Brincava em seu próprio mundo. Já distante dali, voava pelo céu. Pilotava um velho avião de guerra. Era feito pra guerra, mas só era permitido passear naquele avião. Via lá de cima os carros pequenos, parecendo formigas ziguezagueando infinitamente, e sorria. As pequenas pessoas iam e vinham levando em frente suas pobres e solitárias vidas. De quando em vez avistava alguma daquelas pequeninas a erguer os olhos e mãos pro céu e dizer palavras que não entendia bem. Subia mais e mais. Dava loopings, voltas e voltas céu acima. Nunca descia. Pilotava com destreza de aviador americano.
Só se passeava naquele velho avião de guerra. Rumo ao céu, ao infinito. Era de guerra sim, mas não tinha, pois, vocação para tal. O menino voava. E voando entendia seu velho avião. A este também nada agradava atirar, nada agradava fazer guerra, fazer mal. Não queria as glórias que tanto os outros aviões lhe falaram. O menino já sabia, e não havia perguntado a ninguém. Brincava por brincar, voava por voar, sonhava por sonhar. Seu avião velho de guerra que o conduzia ao infinito, também sabia. Mas tinha aprendido. Tinha aprendido com a vida, tinha aprendido com a guerra, tinha aprendido com a dor. Se hoje voa rumo ao céu é, pois, porque sentiu o quão ruim pode ser estar só, lá embaixo, perdido, em guerra e em dor.

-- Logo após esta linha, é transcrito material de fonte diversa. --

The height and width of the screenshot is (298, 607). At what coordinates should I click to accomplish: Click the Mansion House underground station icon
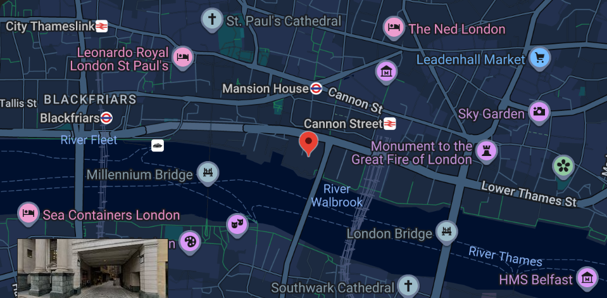click(316, 89)
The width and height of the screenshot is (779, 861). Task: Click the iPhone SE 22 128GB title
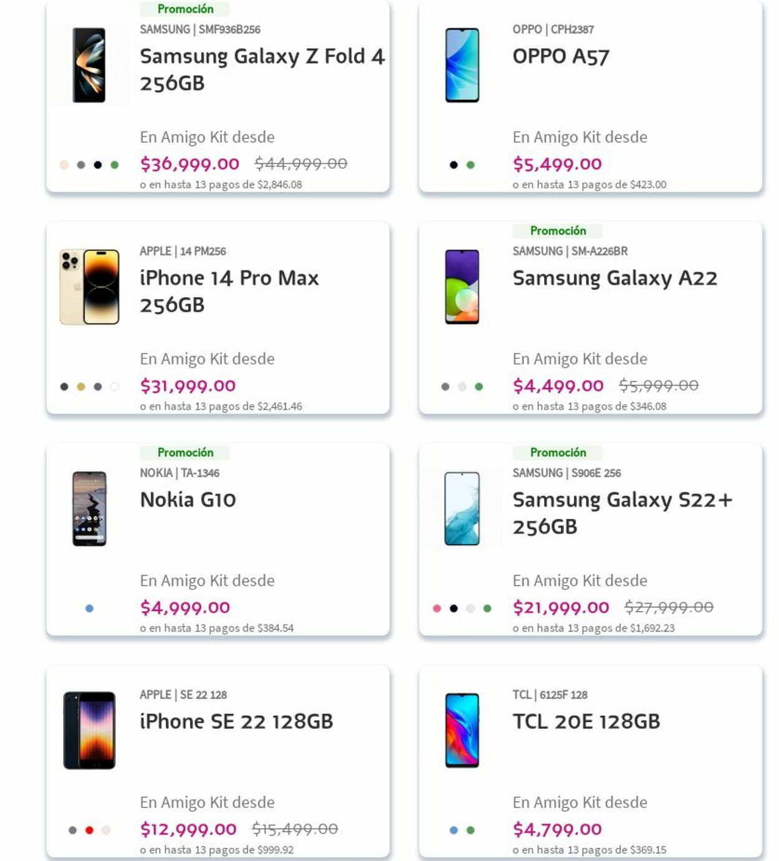click(236, 721)
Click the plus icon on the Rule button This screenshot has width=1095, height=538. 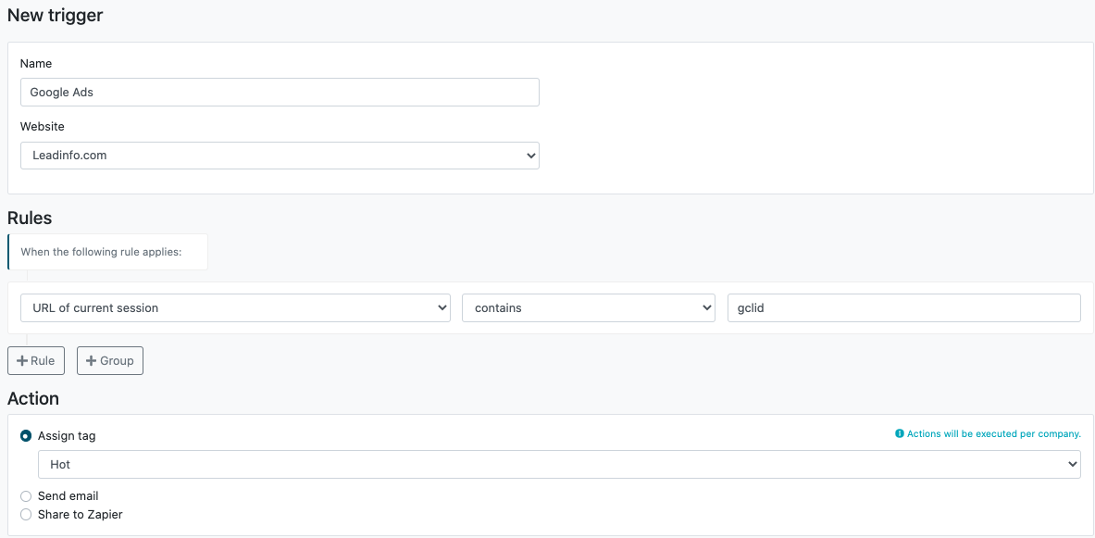point(22,361)
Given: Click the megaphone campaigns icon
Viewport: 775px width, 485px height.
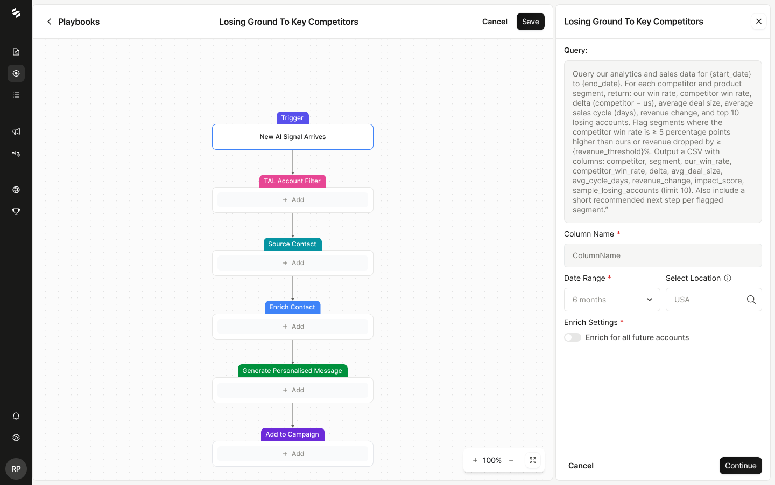Looking at the screenshot, I should pyautogui.click(x=16, y=131).
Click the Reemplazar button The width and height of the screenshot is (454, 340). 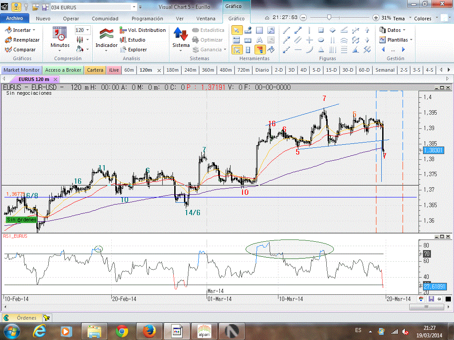click(x=22, y=40)
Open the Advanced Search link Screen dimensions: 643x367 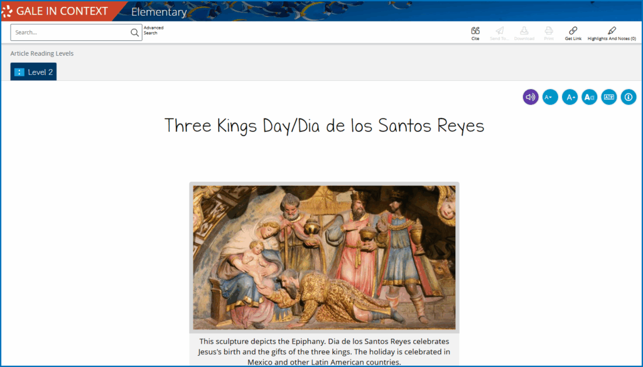[x=153, y=30]
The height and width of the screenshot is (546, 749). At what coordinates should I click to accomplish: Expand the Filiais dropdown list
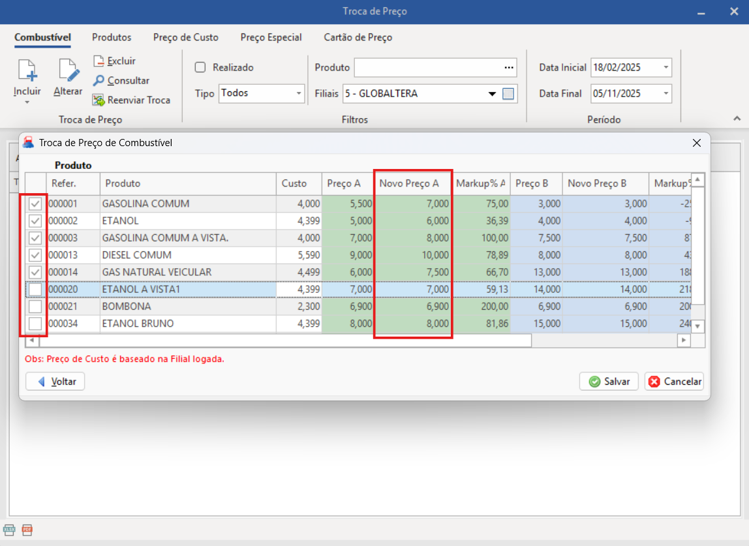pos(493,94)
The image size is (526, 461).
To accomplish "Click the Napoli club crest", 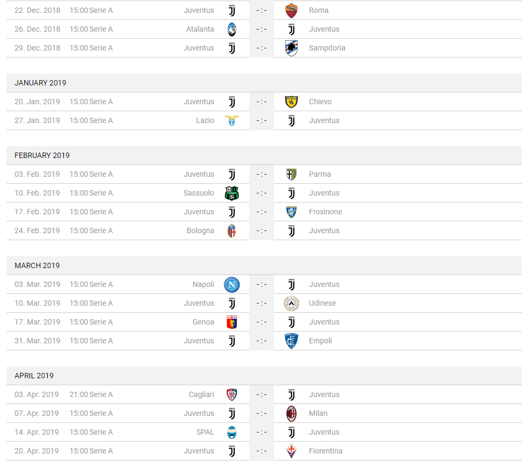I will 232,285.
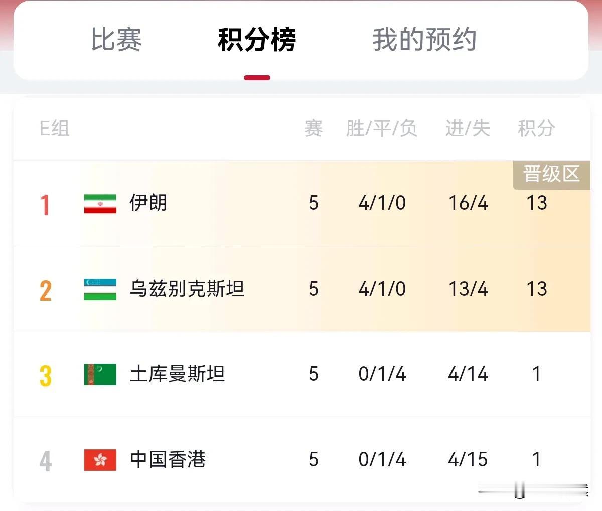602x511 pixels.
Task: Tap the Turkmenistan flag icon
Action: (x=100, y=374)
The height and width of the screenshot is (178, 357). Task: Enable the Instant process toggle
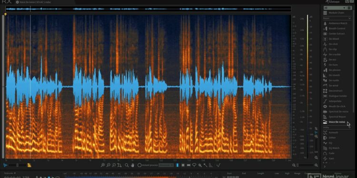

Sonhou que brincava no céu. Sentiu na face o vento, embaraçando o cabelo, roçando as sobrancelhas, tão veloz que passava. Cerrou os olhos pra enxergar a frente e sonhou. Sonhou, e foi como viver. Foi o piloto americano, que voava e não matava. Foi também a criança que correu, brincou e voou. Foi o avião velho de guerra que não gostava de atirar em ninguém. Foi também o velho brinquedo de madeira gasto e carcomido. Aprendeu com a vida que a vida é muito mais além. Sonhou que sonhava e brincava, brincou que sonhava sonhar, que voava voando e sonhava, brincando de voar. Hoje já não lembra mais.
21/04/11..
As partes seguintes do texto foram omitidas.